Non c’è altro da aggiungere, ora sappiamo com’è andata, chi c’era. Impariamo a conoscere fin da subito l’animo umano e la storia della Resistenza.
Il mio paese era tutto raggruppato sulla più alta collina del basso Monferrato. Un centinaio di case e non più che stanno in piedi perché da secoli si appoggiano l’una all’altra …

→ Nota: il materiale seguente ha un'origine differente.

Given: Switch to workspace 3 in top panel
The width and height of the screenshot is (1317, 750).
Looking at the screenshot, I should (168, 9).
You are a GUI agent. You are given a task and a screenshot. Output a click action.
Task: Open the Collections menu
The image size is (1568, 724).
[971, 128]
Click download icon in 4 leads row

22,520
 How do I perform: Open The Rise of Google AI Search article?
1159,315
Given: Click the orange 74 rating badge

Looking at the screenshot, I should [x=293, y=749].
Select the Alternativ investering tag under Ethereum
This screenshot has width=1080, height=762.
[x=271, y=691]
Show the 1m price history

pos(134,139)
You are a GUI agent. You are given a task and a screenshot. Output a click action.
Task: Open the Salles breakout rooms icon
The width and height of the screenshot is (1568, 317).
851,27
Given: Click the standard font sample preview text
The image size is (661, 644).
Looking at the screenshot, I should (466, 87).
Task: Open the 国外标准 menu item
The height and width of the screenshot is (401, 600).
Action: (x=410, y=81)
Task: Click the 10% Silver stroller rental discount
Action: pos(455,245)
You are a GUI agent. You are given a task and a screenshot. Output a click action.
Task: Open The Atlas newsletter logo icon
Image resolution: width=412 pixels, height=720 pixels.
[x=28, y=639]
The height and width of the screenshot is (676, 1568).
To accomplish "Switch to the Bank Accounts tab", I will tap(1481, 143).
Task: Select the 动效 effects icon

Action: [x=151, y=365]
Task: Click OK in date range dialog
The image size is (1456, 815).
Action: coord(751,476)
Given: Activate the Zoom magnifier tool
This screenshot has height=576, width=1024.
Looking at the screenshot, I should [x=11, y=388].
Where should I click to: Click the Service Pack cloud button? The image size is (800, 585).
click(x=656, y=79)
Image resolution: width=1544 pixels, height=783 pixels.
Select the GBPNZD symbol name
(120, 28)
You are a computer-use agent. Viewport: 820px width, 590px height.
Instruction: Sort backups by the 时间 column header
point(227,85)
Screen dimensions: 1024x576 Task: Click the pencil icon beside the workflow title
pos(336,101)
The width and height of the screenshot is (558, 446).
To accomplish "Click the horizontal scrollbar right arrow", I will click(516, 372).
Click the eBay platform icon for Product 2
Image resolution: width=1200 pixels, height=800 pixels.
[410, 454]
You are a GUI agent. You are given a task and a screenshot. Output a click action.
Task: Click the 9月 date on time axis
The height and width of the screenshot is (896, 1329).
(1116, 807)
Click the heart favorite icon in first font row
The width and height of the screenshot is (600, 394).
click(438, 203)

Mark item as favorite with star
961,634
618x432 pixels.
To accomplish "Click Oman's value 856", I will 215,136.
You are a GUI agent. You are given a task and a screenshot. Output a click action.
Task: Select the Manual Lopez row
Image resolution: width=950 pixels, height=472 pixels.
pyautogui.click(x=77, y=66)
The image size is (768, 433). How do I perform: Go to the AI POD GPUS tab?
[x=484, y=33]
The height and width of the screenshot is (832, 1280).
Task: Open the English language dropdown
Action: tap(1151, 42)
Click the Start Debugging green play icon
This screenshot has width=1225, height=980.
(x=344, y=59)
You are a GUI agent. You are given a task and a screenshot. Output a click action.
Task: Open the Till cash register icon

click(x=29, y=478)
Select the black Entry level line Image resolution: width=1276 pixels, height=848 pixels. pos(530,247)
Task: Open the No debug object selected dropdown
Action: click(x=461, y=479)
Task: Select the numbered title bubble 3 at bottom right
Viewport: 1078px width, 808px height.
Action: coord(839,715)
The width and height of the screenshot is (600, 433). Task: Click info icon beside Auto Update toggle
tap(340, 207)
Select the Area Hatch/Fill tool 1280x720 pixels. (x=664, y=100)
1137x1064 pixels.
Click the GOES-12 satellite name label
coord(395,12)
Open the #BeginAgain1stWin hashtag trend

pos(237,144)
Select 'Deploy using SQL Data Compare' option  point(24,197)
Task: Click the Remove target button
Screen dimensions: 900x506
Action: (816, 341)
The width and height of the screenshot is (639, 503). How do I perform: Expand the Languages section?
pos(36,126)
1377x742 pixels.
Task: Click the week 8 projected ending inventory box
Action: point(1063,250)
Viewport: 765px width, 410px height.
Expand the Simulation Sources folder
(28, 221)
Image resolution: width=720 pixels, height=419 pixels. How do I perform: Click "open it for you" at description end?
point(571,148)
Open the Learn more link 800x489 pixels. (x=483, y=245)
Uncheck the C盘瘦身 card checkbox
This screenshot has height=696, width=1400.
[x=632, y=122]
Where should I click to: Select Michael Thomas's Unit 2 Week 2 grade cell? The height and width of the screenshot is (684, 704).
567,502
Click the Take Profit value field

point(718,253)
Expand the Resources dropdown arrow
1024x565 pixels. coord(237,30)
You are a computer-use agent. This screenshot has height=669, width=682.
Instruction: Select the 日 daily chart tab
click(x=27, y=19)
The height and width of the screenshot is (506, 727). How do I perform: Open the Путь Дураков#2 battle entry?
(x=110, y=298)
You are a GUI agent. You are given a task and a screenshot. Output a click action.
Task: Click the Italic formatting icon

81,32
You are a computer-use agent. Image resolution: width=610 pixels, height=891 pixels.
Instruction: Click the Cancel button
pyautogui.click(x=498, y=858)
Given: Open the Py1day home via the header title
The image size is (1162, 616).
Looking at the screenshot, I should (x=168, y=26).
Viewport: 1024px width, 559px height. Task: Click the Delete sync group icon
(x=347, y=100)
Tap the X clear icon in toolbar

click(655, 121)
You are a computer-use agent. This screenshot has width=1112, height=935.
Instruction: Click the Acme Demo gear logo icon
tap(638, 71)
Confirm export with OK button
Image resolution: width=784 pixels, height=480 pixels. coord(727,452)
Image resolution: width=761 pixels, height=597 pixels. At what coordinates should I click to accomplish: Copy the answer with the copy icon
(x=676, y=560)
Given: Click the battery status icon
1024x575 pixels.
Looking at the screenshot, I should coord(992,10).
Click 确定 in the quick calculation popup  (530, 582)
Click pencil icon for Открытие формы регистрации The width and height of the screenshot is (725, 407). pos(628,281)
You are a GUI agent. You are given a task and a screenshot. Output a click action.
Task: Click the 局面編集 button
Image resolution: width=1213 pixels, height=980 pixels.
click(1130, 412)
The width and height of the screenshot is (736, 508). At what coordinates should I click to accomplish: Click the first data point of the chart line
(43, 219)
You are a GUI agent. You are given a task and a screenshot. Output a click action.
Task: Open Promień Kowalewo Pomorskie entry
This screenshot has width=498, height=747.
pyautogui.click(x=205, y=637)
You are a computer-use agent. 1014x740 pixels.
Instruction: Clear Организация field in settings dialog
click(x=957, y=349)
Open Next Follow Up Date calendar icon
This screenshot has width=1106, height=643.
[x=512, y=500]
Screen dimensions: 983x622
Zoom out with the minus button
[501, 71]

Il paese, la tua storia, è già tutto lì; Lajolo si è spogliato fin da subito di ogni altro paludamento. Figlio di contadini che lo amavano teneramente, ma che erano sopraffatti la lavoro e dalla miseria. Ho visto con i miei occhi la grandine del 1964 in Romagna, e la rabbia, la disperazione, di mia nonna che assisteva alla sua rovina definitiva, dopo essere rimasta vedova per la guerra. “Porca miseria” è una invettiva di cui Lajolo conosceva bene la profondità e la disperazione, e da quale parte dell’anima proveniva. Ma è proprio a Vinchio, novello Anteo, che ritrova gli amici e, forse, ritrova le sue radici e in una stalla giurano, un rito arcaico, ma piena di forza, di impegnarsi in una lotta disperata fino alla morte. Una guerra diversa, anch’essa feroce, nella quale il coraggio, la capacità militare e l’attitudine al comando dell’ex ufficiale emergono in modo definitivo.
Nell’ultima parte del libro gli eventi della Liberazione sono raccontati velocemente, di passaggio, senza enfasi. Viene subito chiamato dal Partito al giornale e comincia l’altra parte della sua biografia politica. Carriera politica che si interrompe nel 1975 quando pubblica Il memoriale di Smrkovsky su “ Giorni Vie Nuove”di cui è direttore.
Conviene per completare il percorso biografico, dopo la lettura de Il voltagabbana, prendere in mano il saggio di Laurana Lajolo che apre il fascicolo di “Culture”. Si tratta della rivisitazione dell’ intera vita del padre, puranche una memoria tenera, ma non indulgente.
La rilettura, o la prima lettura, del libro è un percorso nei momenti più drammatici e divisivi del Novecento italiano. Fare la strada con Davide Lajolo non ti permette di trovare scorciatoie, il poeta coraggioso non lo consente.
*La recensione si riferisce alla presentazione de Il voltagabbana, indetta dall’Istituto per la storia della Resistenza in provincia di Alessandria a Ottiglio (AL), 19 luglio 2025.